ESTRATTO:
I dati arrivano dal recente sondaggio di Demos & Pi illustrato da la Repubblica, che fornisce il quadro aggiornato sulle opinioni degli italiani in merito alla situazione Covid nel Paese. Ad oggi, circa il 40% della popolazione afferma di essersi vaccinato, senza distinzione di vaccino e di dose.
Dati coerenti con il monitoraggio fornito dall’Istituto Superiore di Sanità. Si attestano invece al 48% gli italiani che aspettano la possibilità di fare il vaccino, crescita rilevante rispetto a due mesi fa.
Il vero elemento di continuità, nel corso degli ultimi 6 mesi, è costituito da coloro che non intendono vaccinarsi: 2 italiani su 10 in Italia appartengono alla categoria No vax. Secondo il sondaggio, tra coloro che sono contrari all’obbligo il 40% non vuole vaccinarsi.
No vax e colore politico
Il sondaggio realizzato da Demos & Pi, poi mette in relazione l’opinione sul vaccino al colore politico degli intervistati. «Coloro che non intendono vaccinarsi per scelta personale raggiungono il livello più elevato fra gli elettori della Lega (22%) e dei FdI (16%). Un orientamento simile si osserva fra coloro che sono contrari al vaccino per principio» si legge nel rapporto.

VOCI FORNITE:

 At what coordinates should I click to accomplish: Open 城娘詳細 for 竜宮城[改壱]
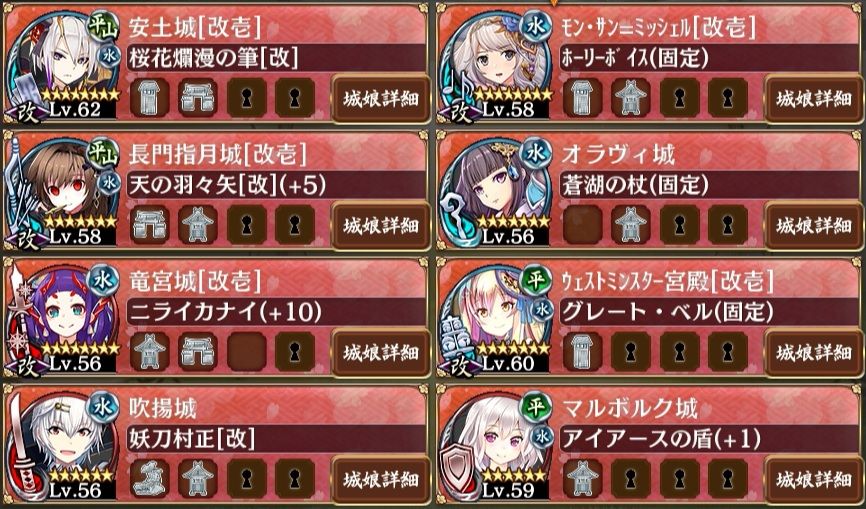point(381,352)
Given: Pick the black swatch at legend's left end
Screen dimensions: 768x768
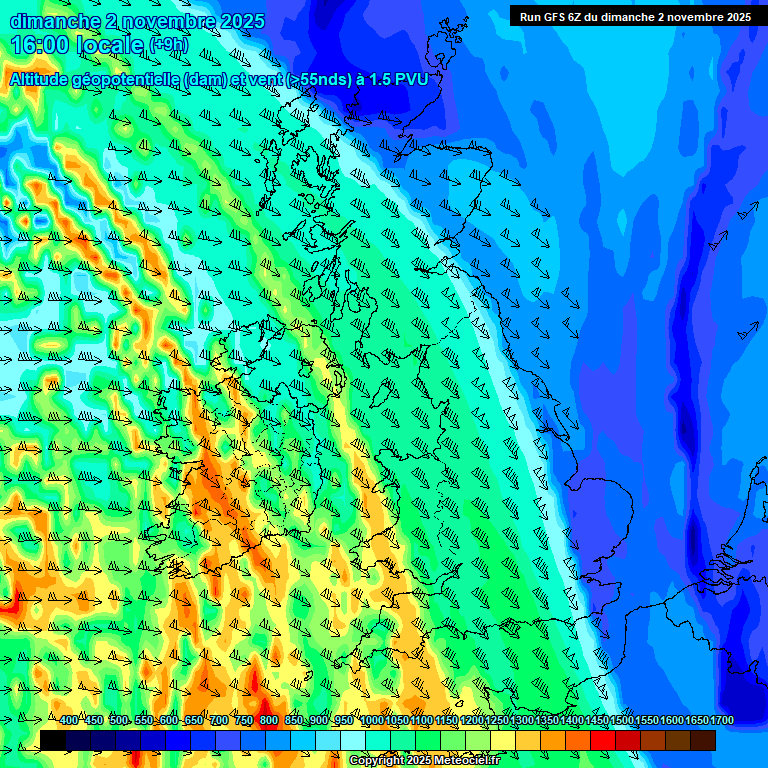Looking at the screenshot, I should click(x=53, y=740).
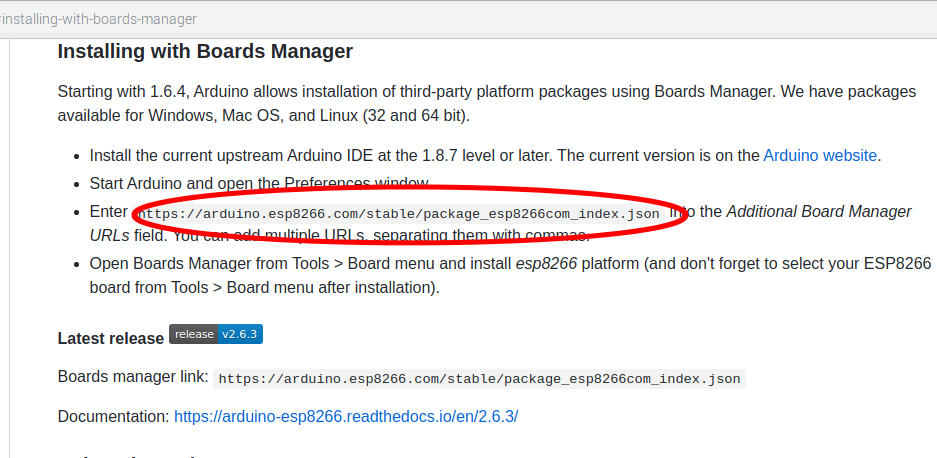
Task: Click the Open Boards Manager bullet text
Action: 510,276
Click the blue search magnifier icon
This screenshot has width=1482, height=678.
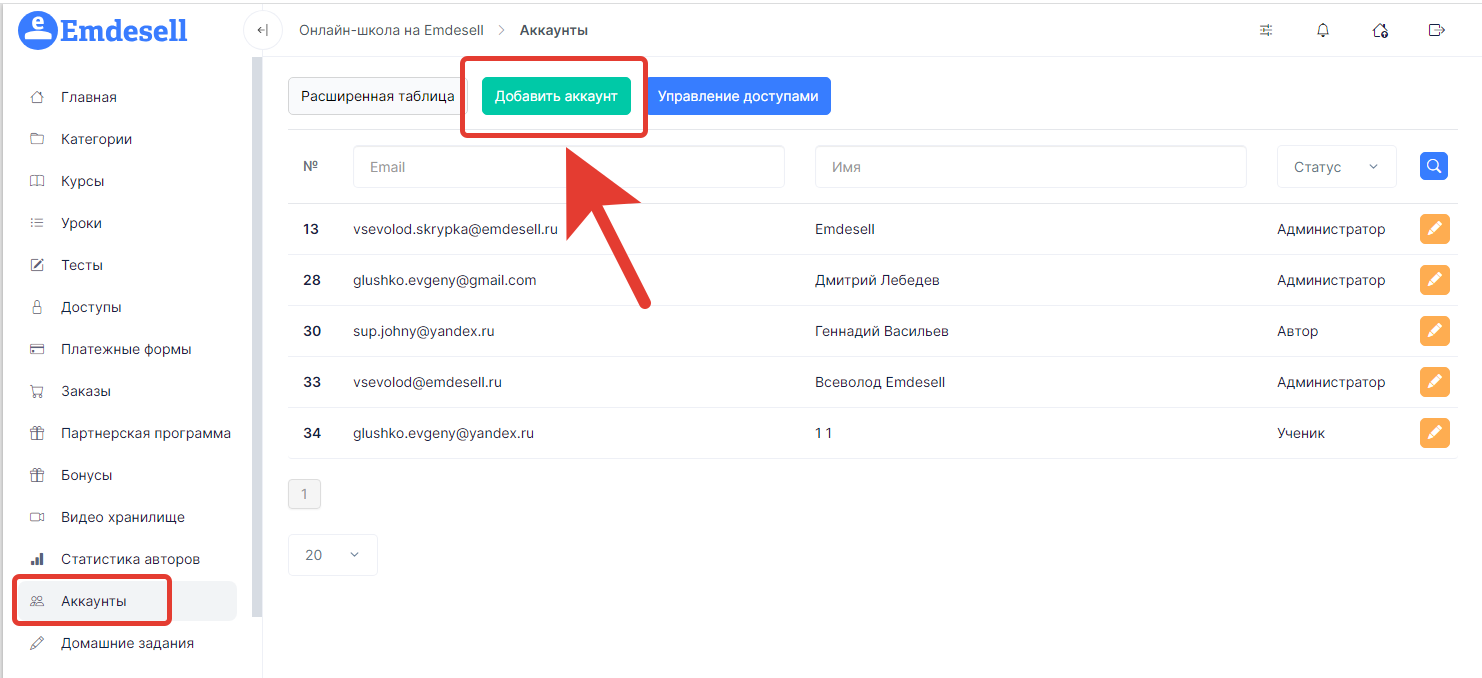(1434, 166)
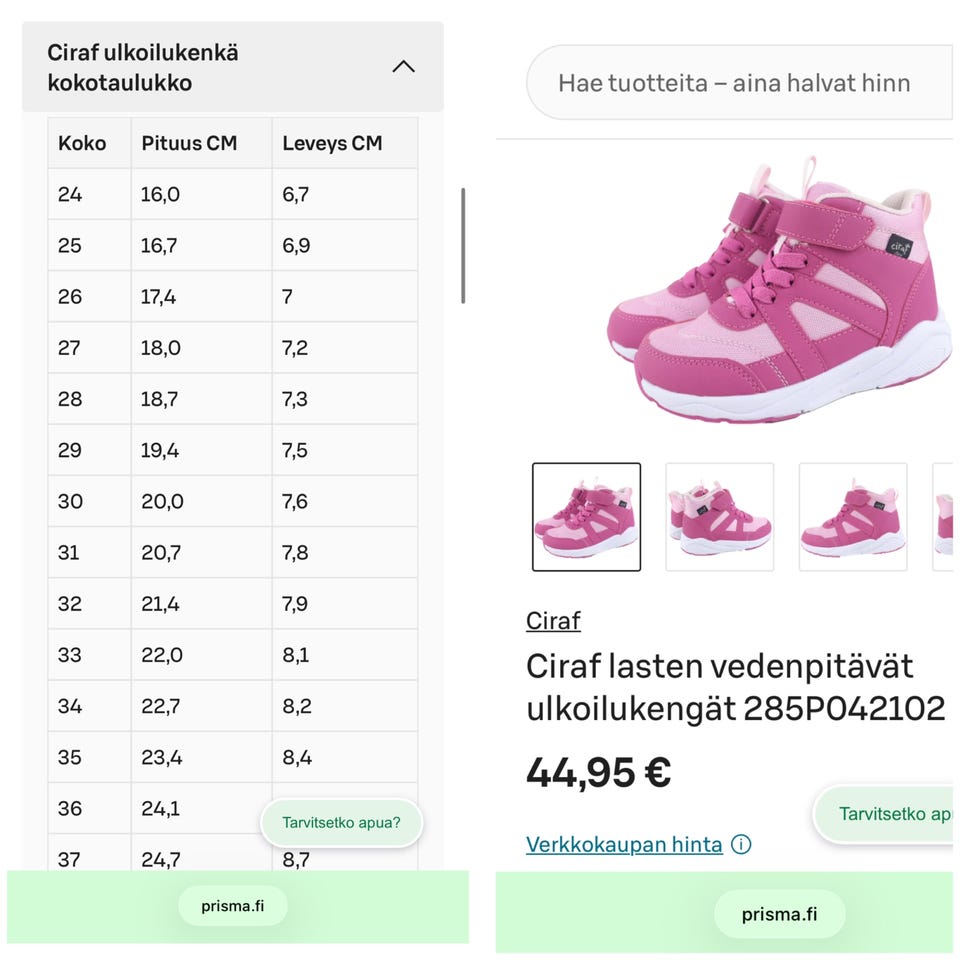Click the main pink shoe product image
The height and width of the screenshot is (960, 960).
click(780, 290)
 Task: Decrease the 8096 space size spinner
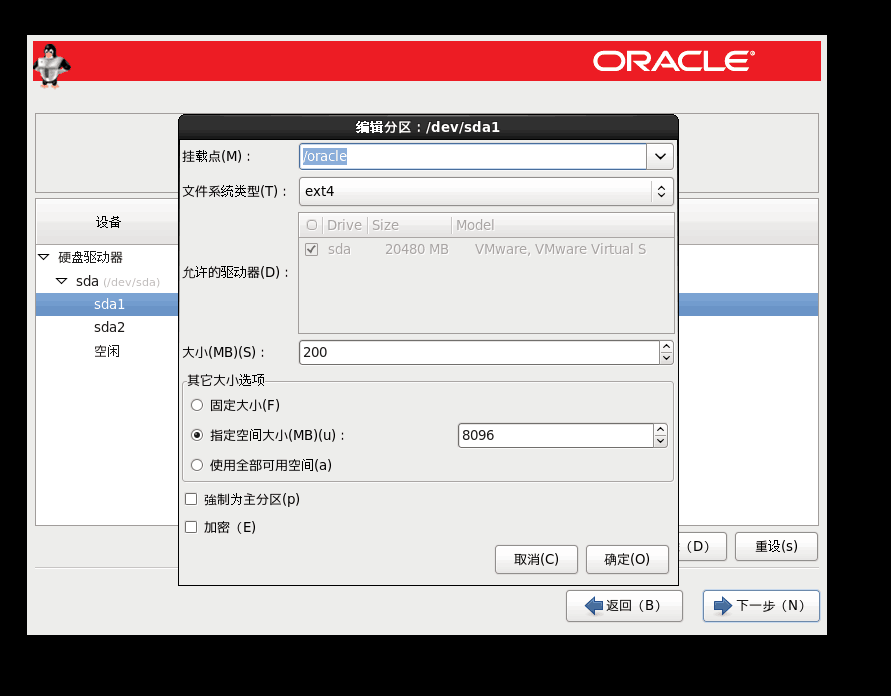[x=660, y=441]
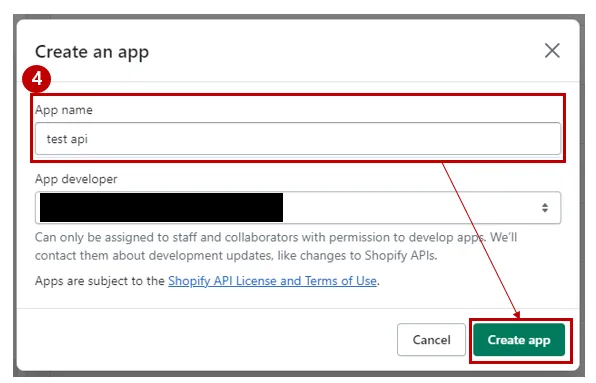Viewport: 596px width, 383px height.
Task: Click the "Apps are subject to the" text
Action: click(x=100, y=281)
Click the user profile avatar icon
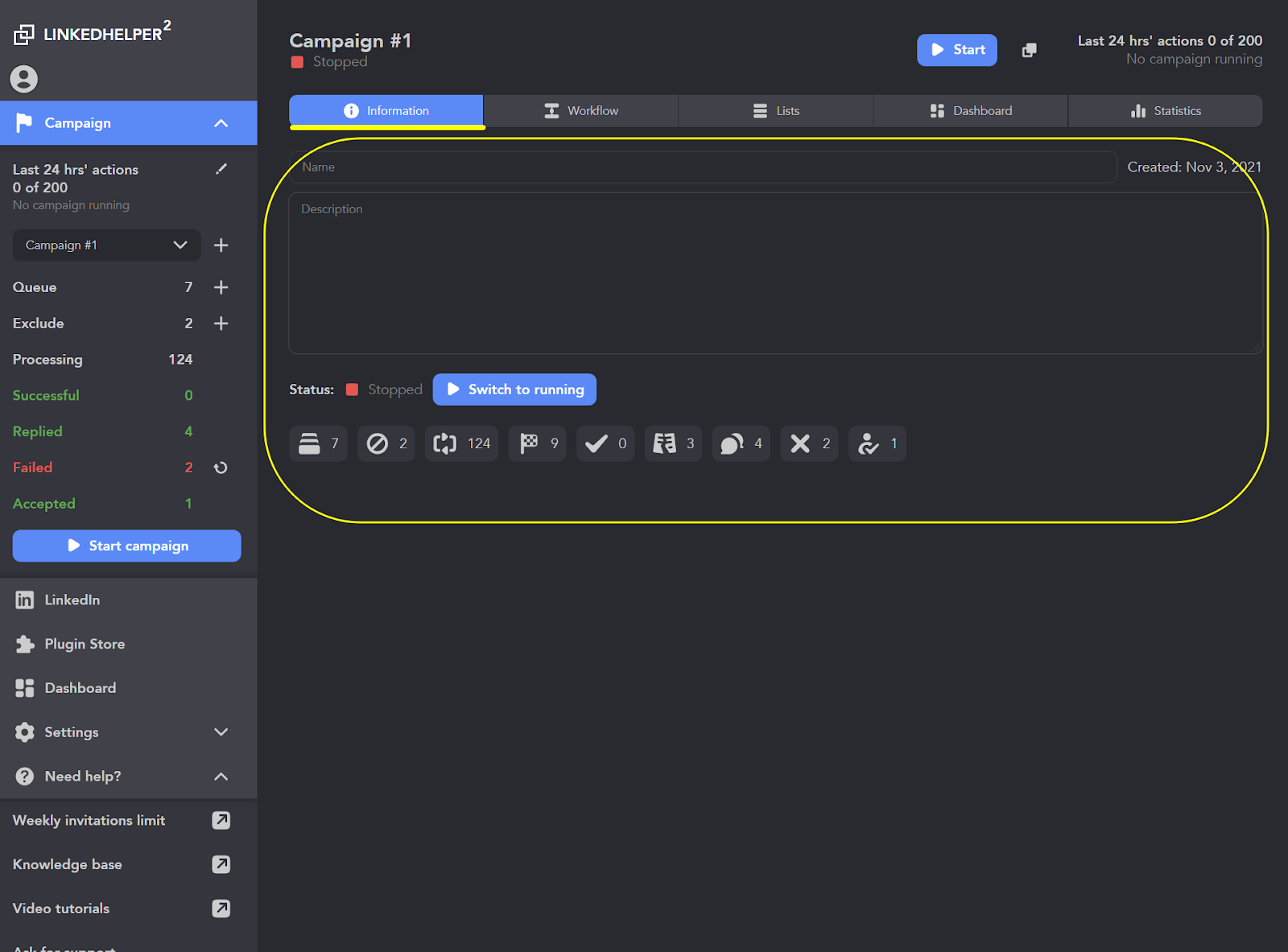Viewport: 1288px width, 952px height. (24, 79)
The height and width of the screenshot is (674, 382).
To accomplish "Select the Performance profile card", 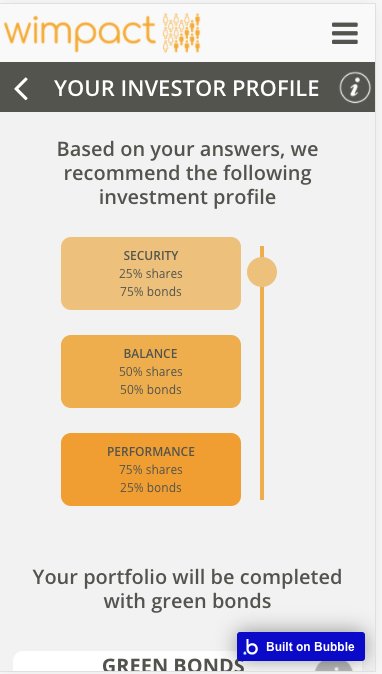I will [151, 469].
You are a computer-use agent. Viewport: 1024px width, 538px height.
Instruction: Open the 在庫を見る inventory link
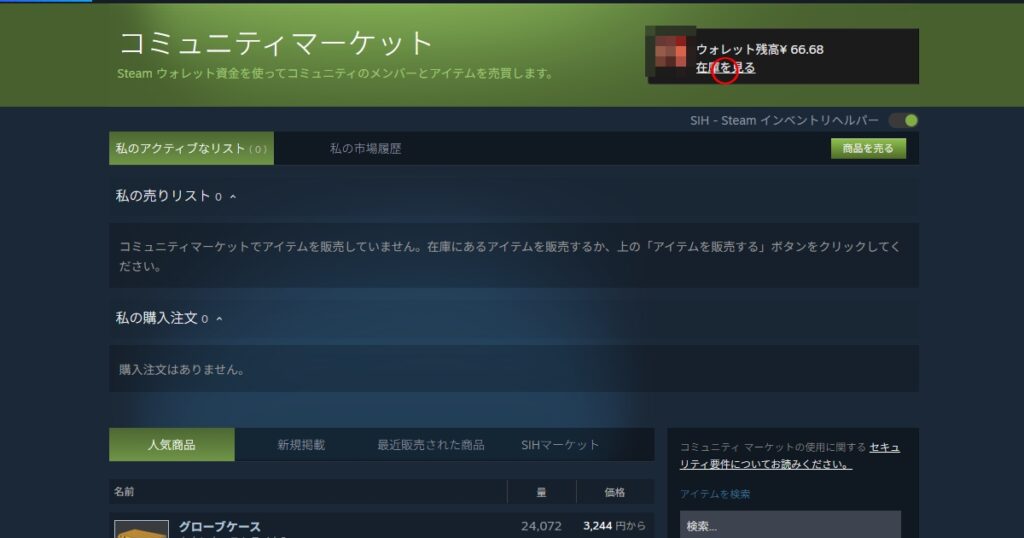725,68
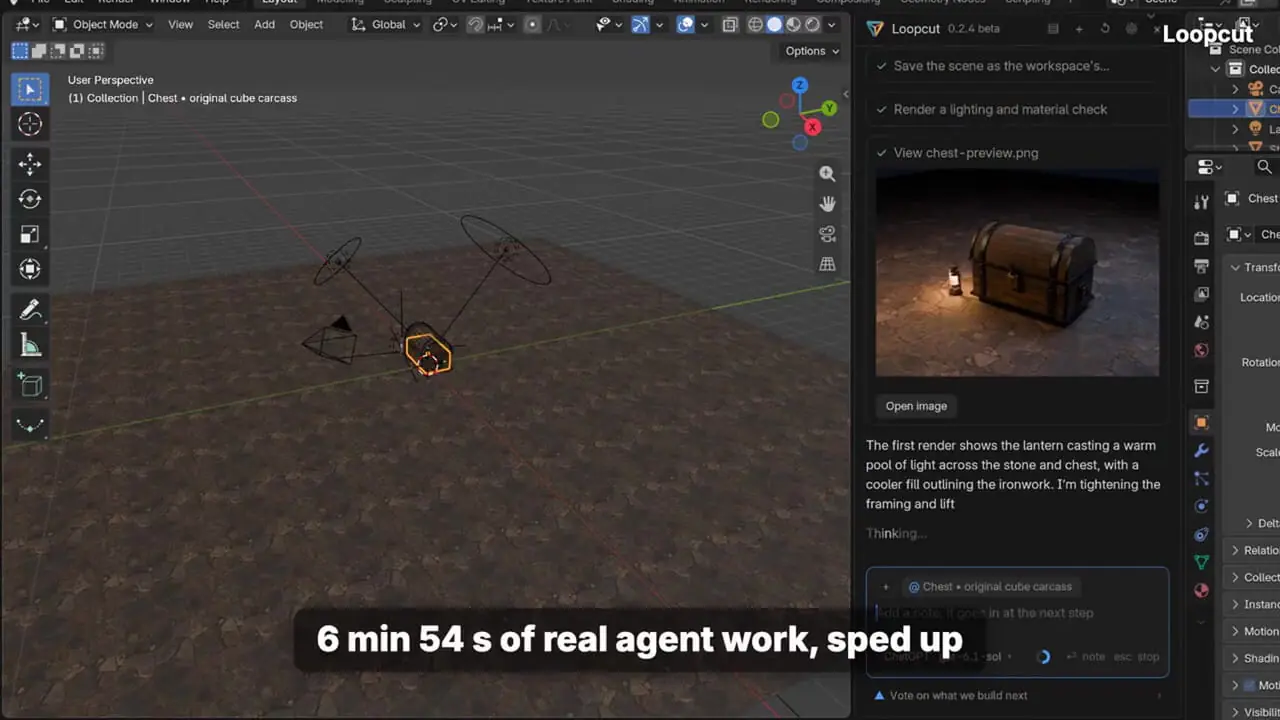Image resolution: width=1280 pixels, height=720 pixels.
Task: Click the Add Cube tool
Action: 30,385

COMPITI DA SVOLGERE:
**1)** Riassuma in due frasi l'estratto sul sondaggio Demos & Pi.
**2)** Nell'estratto sul sondaggio Demos & Pi, trasformi in un elenco puntato il paragrafo che inizia con «Il vero elemento di continuità», conservandone i dati principali.
**3)** Prosegua l'estratto sul sondaggio Demos & Pi a partire dal punto in cui si interrompe.
Le voci riportate sopra provengono da un'altra fonte.

RISPOSTE:
**1)** Secondo il sondaggio di Demos & Pi illustrato da la Repubblica, circa il 40% degli italiani afferma di essersi vaccinato, mentre il 48% attende la possibilità di farlo. Da sei mesi resta costante la quota di chi non intende vaccinarsi, pari a 2 italiani su 10, e questa scelta personale tocca i livelli più alti tra gli elettori della Lega (22%) e di FdI (16%).

**2)**
- Negli ultimi 6 mesi il dato rimasto costante riguarda chi non intende vaccinarsi.
- 2 italiani su 10 appartengono alla categoria No vax.
- Tra i contrari all'obbligo, il 40% non vuole vaccinarsi.

**3)**
«All’opposto, un maggior grado di resistenza al vaccino come “terapia preventiva” e come comportamento “regolato per legge” viene espresso dagli elettori del Pd» continua il report. E ancora «La base del M5S mostra un atteggiamento più incerto, sicuramente reticente».
Per il 23% la pandemia durerà ancora molti anni
Rispetto a qualche mese fa sembrerebbe invece essere scesa la percezione di paura nei confronti del virus. Quello che ora prevale è il senso di precarietà e incertezza per un tunnel di cui non si conosce la fine precisa. Oltre 3 italiani su 4 si dicono convinti che la pandemia durerà ancora a lungo, più della metà della popolazione è convinta che si proseguirà per almeno un altro anno. Il 23% per molti anni ancora.